::: Records for the task
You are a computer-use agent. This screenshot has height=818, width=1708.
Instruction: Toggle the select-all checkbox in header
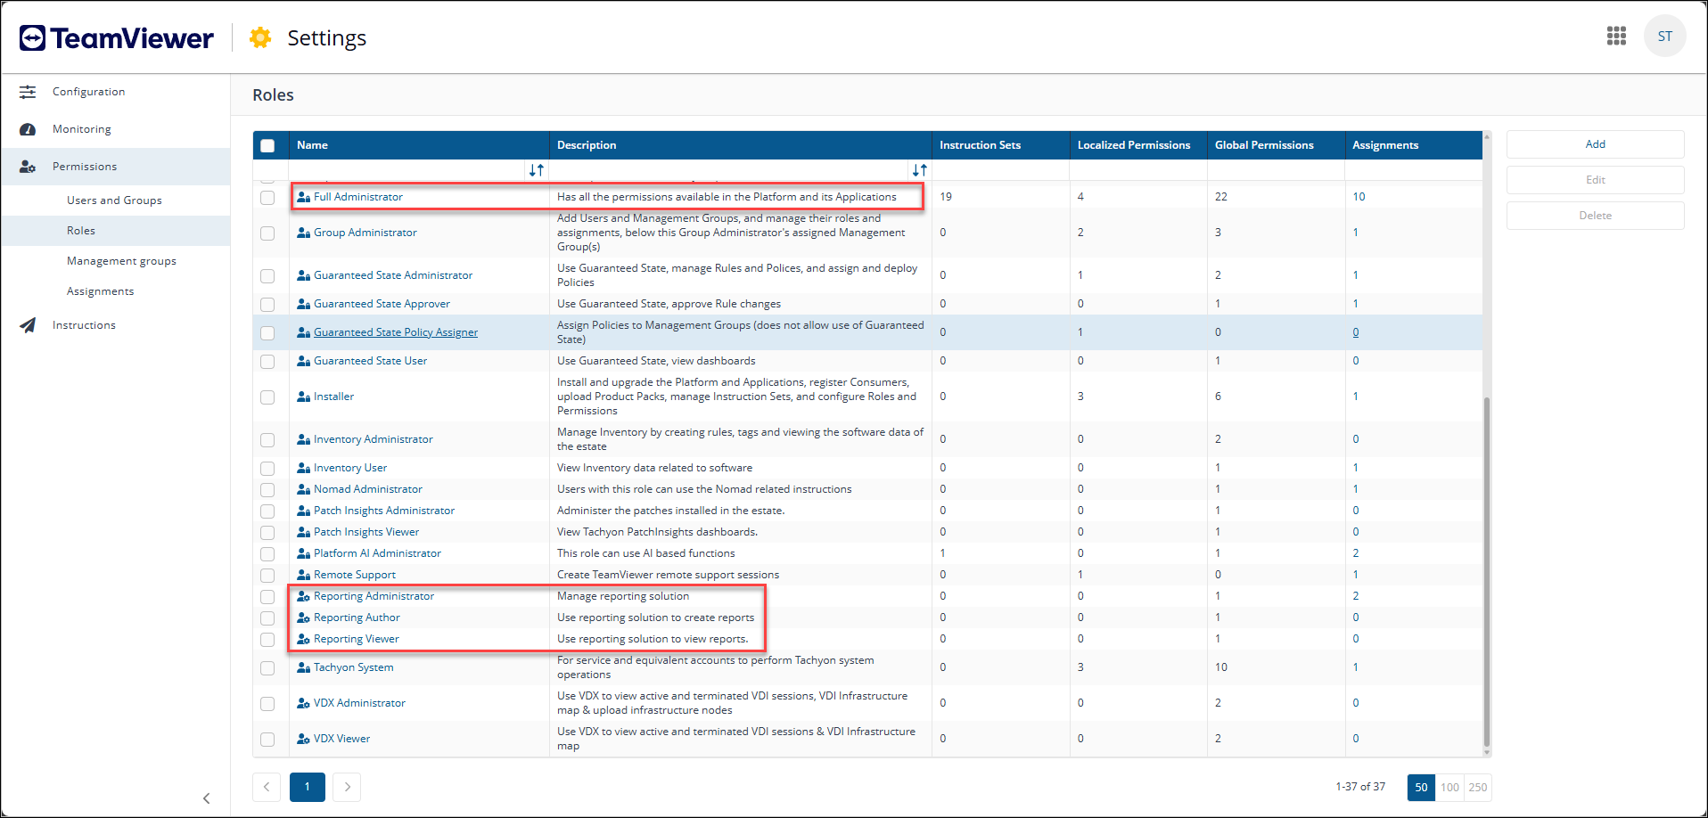[x=267, y=145]
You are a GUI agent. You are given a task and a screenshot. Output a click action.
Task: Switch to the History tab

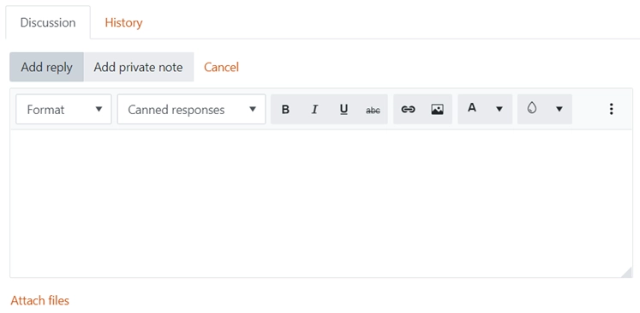123,22
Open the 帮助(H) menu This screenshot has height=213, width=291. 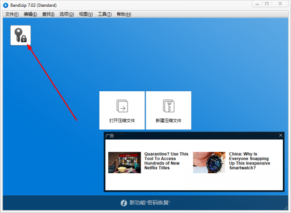(124, 14)
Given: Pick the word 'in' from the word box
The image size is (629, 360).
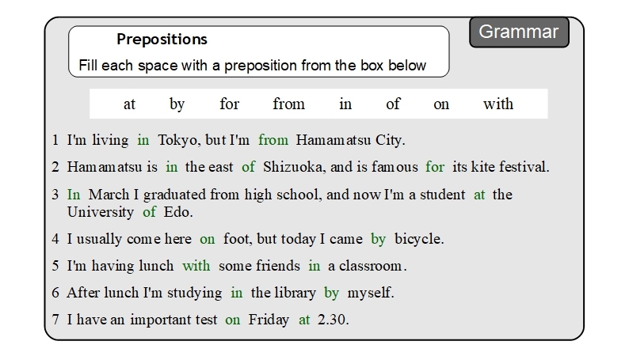Looking at the screenshot, I should tap(345, 104).
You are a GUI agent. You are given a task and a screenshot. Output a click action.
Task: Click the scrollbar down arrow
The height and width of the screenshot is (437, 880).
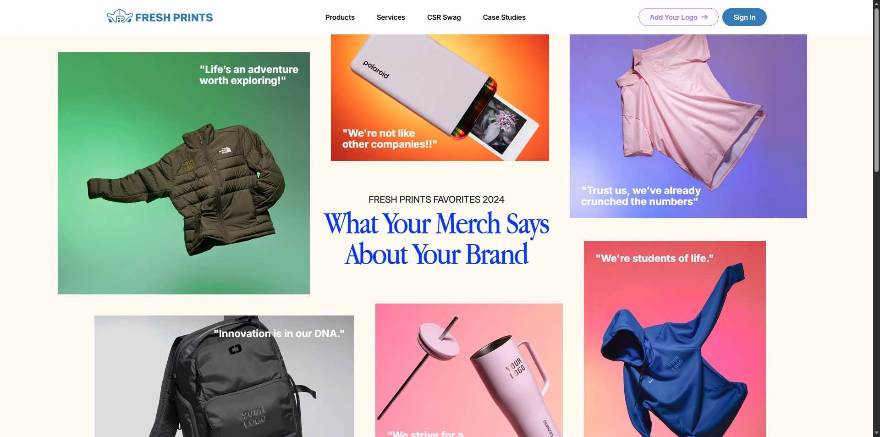[x=876, y=433]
::::::
Leaving out the pictures, restate word for word the lines above from the one containing "Given: Pick the word 'in' from the word box" through the end of the records, both ends included.

Response to this exercise —
Given: Pick the word 'in' from the word box
The image size is (629, 360).
Looking at the screenshot, I should tap(345, 104).
You are a GUI agent. You are given a task and a screenshot. Output a click action.
Task: Click the scrollbar down arrow
The height and width of the screenshot is (437, 880).
[x=876, y=433]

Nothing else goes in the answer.